* Source *
•••

Cela n’apporterait qu’un gain de temps peu significatif et les automobilistes continueraient à privilégier les autoroutes parallèles, vous répondent les partisans du Lyon-Turin.

Ceux qui disent cela ne devraient pas lancer des enquêtes publiques pour le doublement du nombre de péages qui auront pour conséquence une augmentation du trafic sur les autoroutes. Or, les 100 000 voitures par jour passant dans Chambéry ou dans Annecy arrivent en grande partie de la périphérie avec l’extension du périmètre périurbain.

Nous disons que les deux lignes ferroviaires peuvent être doublées pour un milliard d’euros et que l’on peut procéder aux protections acoustiques nécessaires. Ce que nous proposons est loin des 30 milliards d’euros pour la construction du Lyon-Turin !

Nos estimations ont été confirmées par des membres de la commission des transports du conseil régional de Rhône-Alpes. Elles sont validées par Réseau ferré de France (RFF), qui a récemment annoncé qu’il envisageait de doubler 13 km sur les 50 pour aller à Annecy, entre Aix-les-Bains et Rumilly.

En ce qui concerne les poids lourds, ne faut-il pas relativiser la baisse du trafic, sachant que l’Italie est le deuxième partenaire commercial de la France ?

Les pro-Lyon-Turin expliquent aussi que la crise de 2008 est une des raisons de la baisse du trafic des poids lourds. Puis ils ajoutent que la ligne existante n’est pas utilisable parce qu’elle date de 1872 ! Si ceux qui avancent ces arguments acceptaient d’organiser des débats contradictoires dans leurs organisations respectives, ils seraient contraints d’apporter les preuves de ce qu’ils affirment.

Pour ce qui nous concerne, nous nous appuyons sur des documents officiels. En vérité, la diminution des transports dans les Alpes du Nord date de 1994. De 1994 à 1998, les trafics ont stagné sur les trois passages confondus. Depuis 1998, nous étions à 35 millions de tonnes de marchandises transportées rail et route confondus. Nous sommes descendus à 22,4 millions de tonnes, plus du tiers en moins.

L’argument de la crise est faux. Pour tenter de lui donner une réalité, les partisans ont pris tous les transports nord-sud, est-ouest de l’arc alpin. Sur les axes nord-sud, sur lesquels transitent les marchandises qui proviennent d’Asie, nous avons des augmentations de transports jusqu’à 2008. Pourquoi ? Parce que les délocalisations ont suscité une hausse des importations arrivant dans les ports.

Mais il n’y a pas d’augmentation entre Lyon et Turin, parce que sur cet axe il n’y a pas d’importations de Chine. Ce sont des marchandises qui sont produites régionalement. Et quand on ferme des hauts fourneaux en France ou des usines Fiat à Turin, bien évidemment, on a moins de circulation de marchandises.

•••

* Tâche courte 1 *
Relevez toutes les années citées dans le texte sur le Lyon-Turin.
* Tâche courte 2 *
D'après le texte sur le Lyon-Turin, combien de kilomètres Réseau ferré de France envisage-t-il de doubler, et entre quelles villes ?
* Tâche courte 3 *
Extrayez du texte sur le Lyon-Turin le passage qui s'ouvre sur les mots contenant "L’argument de la" et se termine par "circulation de marchandises.".

* Lignes *
•••

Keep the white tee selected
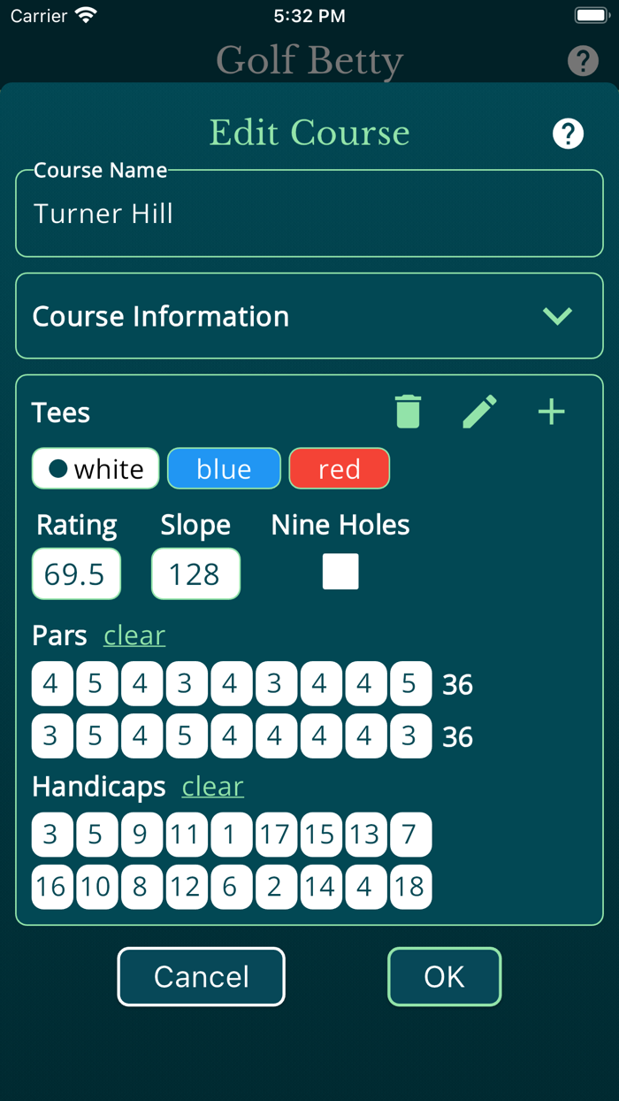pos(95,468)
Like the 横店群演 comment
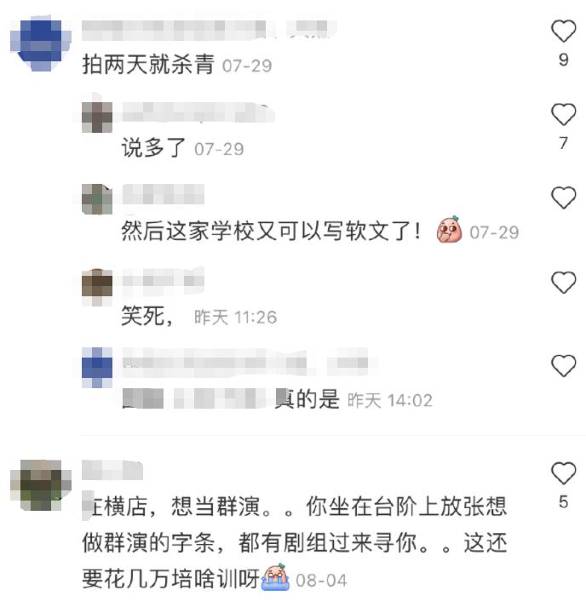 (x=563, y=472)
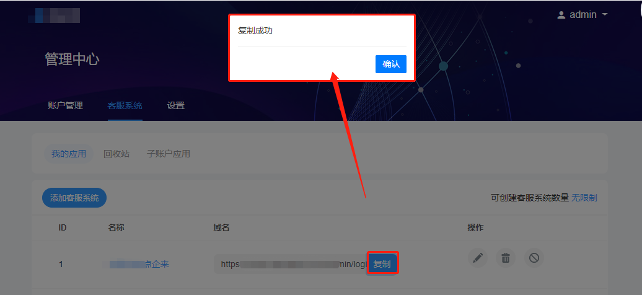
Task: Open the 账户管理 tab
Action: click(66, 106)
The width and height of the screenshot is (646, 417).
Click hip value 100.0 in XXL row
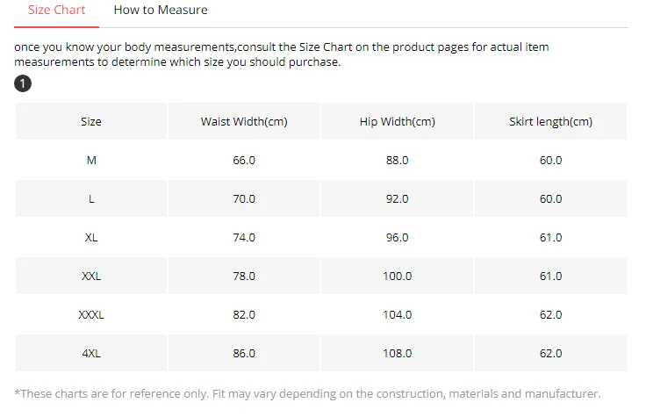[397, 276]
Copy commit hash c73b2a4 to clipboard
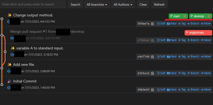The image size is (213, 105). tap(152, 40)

•••

* Réponse complète 1 *
1872, 1994, 1998, 2008

* Réponse complète 2 *
Il envisage de doubler 13 km sur les 50, entre Aix-les-Bains et Rumilly.

* Réponse complète 3 *
L’argument de la crise est faux. Pour tenter de lui donner une réalité, les partisans ont pris tous les transports nord-sud, est-ouest de l’arc alpin. Sur les axes nord-sud, sur lesquels transitent les marchandises qui proviennent d’Asie, nous avons des augmentations de transports jusqu’à 2008. Pourquoi ? Parce que les délocalisations ont suscité une hausse des importations arrivant dans les ports.

Mais il n’y a pas d’augmentation entre Lyon et Turin, parce que sur cet axe il n’y a pas d’importations de Chine. Ce sont des marchandises qui sont produites régionalement. Et quand on ferme des hauts fourneaux en France ou des usines Fiat à Turin, bien évidemment, on a moins de circulation de marchandises.